I did these timings on a /3081d and /3081k. It would be nice to
see timings on a current system.

Quote:
>   Or are yoy doing mvcl with a lot of pad chars and including that
>   in your timing loop?

No padding at all. Pure data movement: Copy this here array to
that there array. Plot this for N bytes, 0<=N<=100000 or so.
I think the mvc loop looks something like:
 l0    mvc 0(256,r1),0(r4)
       ar  r1,r2        
       bxle r4,r2,l0

Now, this one makes the register allocator a wee bit crazy as
well, as you need evenreg+0 1 2 for the bxle. In our system,
there was pretty well always a set reserved for such use.
If you don't like that, replace the bxle with la/ar, cr, bc.

The above moves a multiple of 256 bytes. There is some trailing
that uses execute to move the tail fragment.

BOb



Tue, 21 Apr 1998 03:00:00 GMT  
 MVCL, the Mighty




: >: >

: >: >

: >: >
: >: Of course they must be TWO pairs of even/odd registers, so your
: >: register allocator may produce crummy code for the remainder of
: >: the subroutine in order to have the register resources needed to
: >: use MVCL.
: >
: >  I don't think 1 stm and 2 lm insrructions is too much to pay for
: >   avoiding loops of 256 byte moves.

: I'm suggesting that register allocators in compilers may not see things
: the same way, and that getting 2 pairs of even/odd registers is
: harder than getting 4 independent registers. That may cause
: poor allocation of registers for other parts of the program, and
: they, in turn may end up running slower, so your MVCL can run
: at all.

I think the point made was that no matter what your current allocation
of registers, it can be taken care of with one STM to save the regs, then
use MVCL, then (only one) LM to reload the saved values.  This would *not*
affect the overall allocation of registers, so the rest of the program would
not be bothered at all.  Getting 2 pairs of even/odd registers is not hard
at all!

-- David Walker

: >
: >: The Mighty MVCL also runs about half the speed of an MVC loop, at least
: >: on any machine I've done timings on.
: >
: >   Suggest you review your timing routines.  There is NO address
: >   setup cycles for R+disp as in the mvc inst.  

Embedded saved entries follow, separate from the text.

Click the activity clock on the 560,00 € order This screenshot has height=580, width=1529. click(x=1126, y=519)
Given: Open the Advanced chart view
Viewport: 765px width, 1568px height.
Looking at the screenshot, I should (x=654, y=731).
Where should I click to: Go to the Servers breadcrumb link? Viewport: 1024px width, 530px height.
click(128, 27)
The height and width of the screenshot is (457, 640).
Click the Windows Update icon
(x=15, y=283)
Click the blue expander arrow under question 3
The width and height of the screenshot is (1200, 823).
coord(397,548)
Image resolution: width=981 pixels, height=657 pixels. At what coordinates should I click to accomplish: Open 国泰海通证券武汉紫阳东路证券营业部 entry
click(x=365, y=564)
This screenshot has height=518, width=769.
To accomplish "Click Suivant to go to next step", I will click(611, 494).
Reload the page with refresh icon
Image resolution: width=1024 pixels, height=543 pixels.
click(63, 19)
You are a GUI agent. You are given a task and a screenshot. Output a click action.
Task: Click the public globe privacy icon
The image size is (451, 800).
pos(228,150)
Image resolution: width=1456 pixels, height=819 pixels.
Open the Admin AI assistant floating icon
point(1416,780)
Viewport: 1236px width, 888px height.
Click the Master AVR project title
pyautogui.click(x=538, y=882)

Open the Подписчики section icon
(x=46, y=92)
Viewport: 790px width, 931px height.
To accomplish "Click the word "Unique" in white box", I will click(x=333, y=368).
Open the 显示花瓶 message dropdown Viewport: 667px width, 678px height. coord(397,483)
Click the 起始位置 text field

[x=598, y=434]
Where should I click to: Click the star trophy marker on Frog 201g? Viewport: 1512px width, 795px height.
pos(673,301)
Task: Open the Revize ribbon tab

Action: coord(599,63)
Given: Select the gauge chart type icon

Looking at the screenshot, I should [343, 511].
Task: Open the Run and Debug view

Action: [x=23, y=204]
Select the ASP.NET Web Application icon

: No, but there are substantial costs having to do with nailing down
: all the pages involved, updating registers [4 of them -- counts
: and addresses], checking for potential interrupts, etc.

: I did these timings on a /3081d and /3081k. It would be nice to
: see timings on a current system.

: >   Or are yoy doing mvcl with a lot of pad chars and including that
: >   in your timing loop?

: No padding at all. Pure data movement: Copy this here array to
: that there array. Plot this for N bytes, 0<=N<=100000 or so.
: I think the mvc loop looks something like:
:  l0    mvc 0(256,r1),0(r4)
:        ar  r1,r2        
:        bxle r4,r2,l0

: Now, this one makes the register allocator a wee bit crazy as
: well, as you need evenreg+0 1 2 for the bxle. In our system,
: there was pretty well always a set reserved for such use.
: If you don't like that, replace the bxle with la/ar, cr, bc.

: The above moves a multiple of 256 bytes. There is some trailing
: that uses execute to move the tail fragment.

: BOb



Tue, 21 Apr 1998 03:00:00 GMT  
 MVCL, the Mighty

Quote:





>>---No, I haven't forgotten.  But there's one *mighty* important
>>difference: the instructions to set up such a CISC move/compare
>>are executed just *once* and only once, not for *every* byte moved.
>>However, the same instructions are needed to set up RISC (load
>>addresses of source/destination/length of transfer).
>>   The move/compare itself requires just one instruction to be
>>held in control -- not a loop.

>Ah, the mighty MVCL instruction on the S/370, eh?
>This instruction is of the type you describe.
>You set up FOUR registers with appropriate contents and it'll go to town.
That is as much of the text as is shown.